Thursday he gave a presentation on how the $440 million project will work—from the trash-handling facilities where the islands’ waste will be shredded to the "thermal oxidizer bubbling bed."
"It’s a furnace," Hurd said matter-of-factly of the bubbling bed. One in which fuel will be burned at nearly 1,600 degrees, making steam that will turn a turbine to generate electricity.
The garbage fuel usually will be augmented with pet coke, a fuel derived from petroleum production. Its high sulfur content creates problems from an environmental standpoint, but Hurd said the plant will use, in fact will be required to use, the best available control technologies to minimize any discharge.
"What you’ll see out of the stacks is nothing," he said.
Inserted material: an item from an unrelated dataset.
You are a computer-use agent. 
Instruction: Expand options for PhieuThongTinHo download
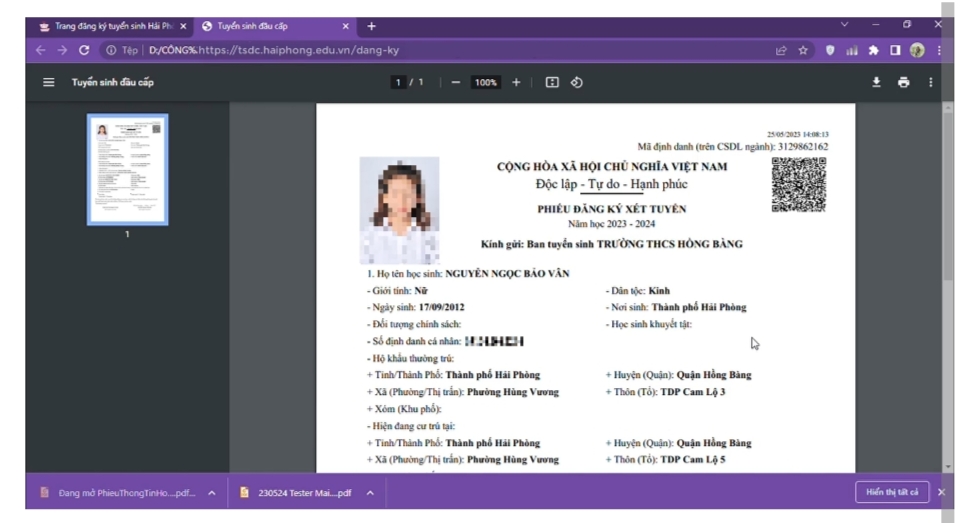pos(212,493)
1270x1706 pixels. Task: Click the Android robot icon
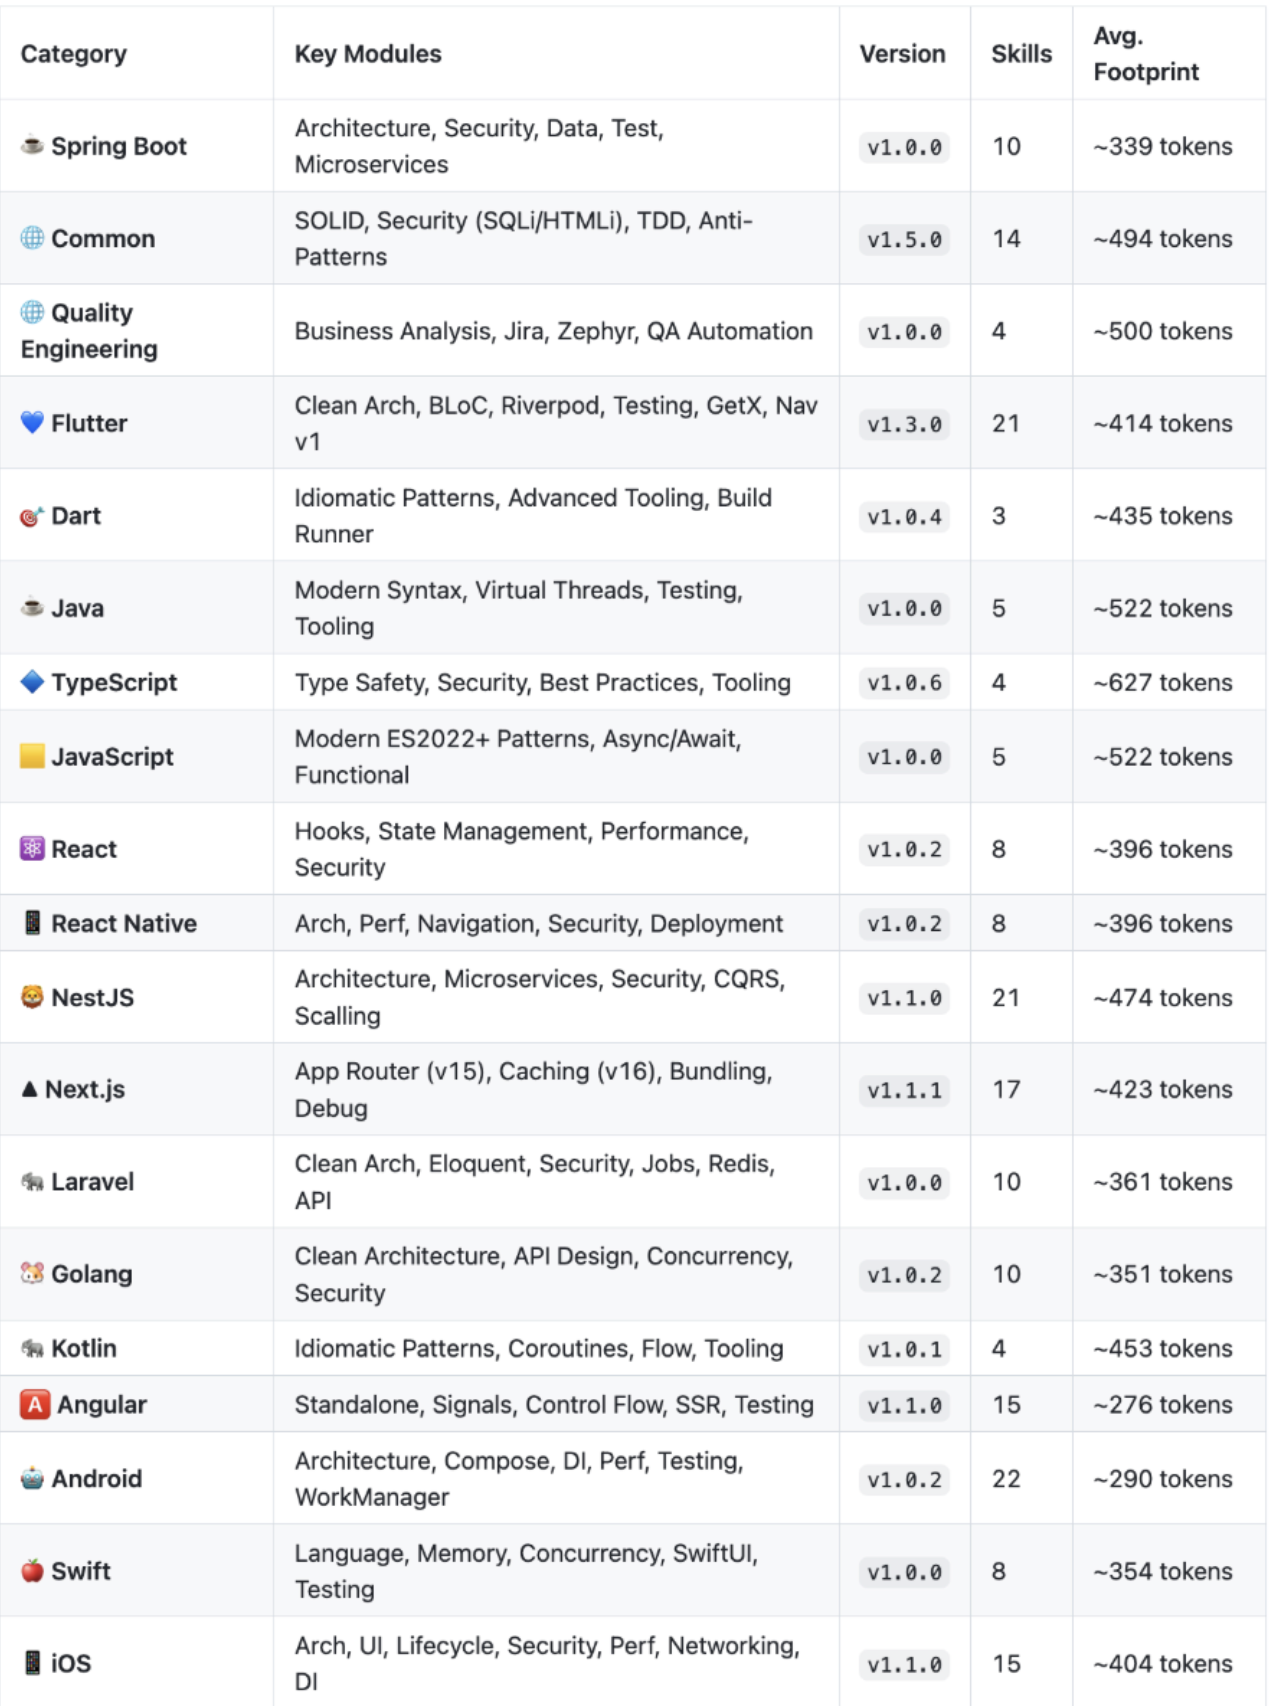click(x=32, y=1478)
Neither steam, nor smoke, nor dust, Hurd asserted. "Nothing."
Hurd added that, when possible, Alpine will substitute other materials, such as woody plant matter and chipped tires, instead of pet coke. Those are "fuels of opportunity," he said. When they’re available at an economic price, they’ll be used. Pet coke and trash are the primary fuels because "they’re available all the time."
Power produced by the two plants – one to be built on St. Thomas and one on St. Croix – will be purchased by WAPA at a rate cheaper than the authority itself can produce. That power will replace WAPA power generated by burning foreign oil. In fact, he promised, the Alpine plants will have emissions less than half the emissions from WAPA’s generators for the same amount of electricity.
The company is also working to establish educational partnerships and other community connections, he said. Welding students at the Career and Technical Education Center at the St. Croix Education Complex are building a scale model of the thermal oxidizer bubbling bed that will be on display at the Agriculture Fair next February.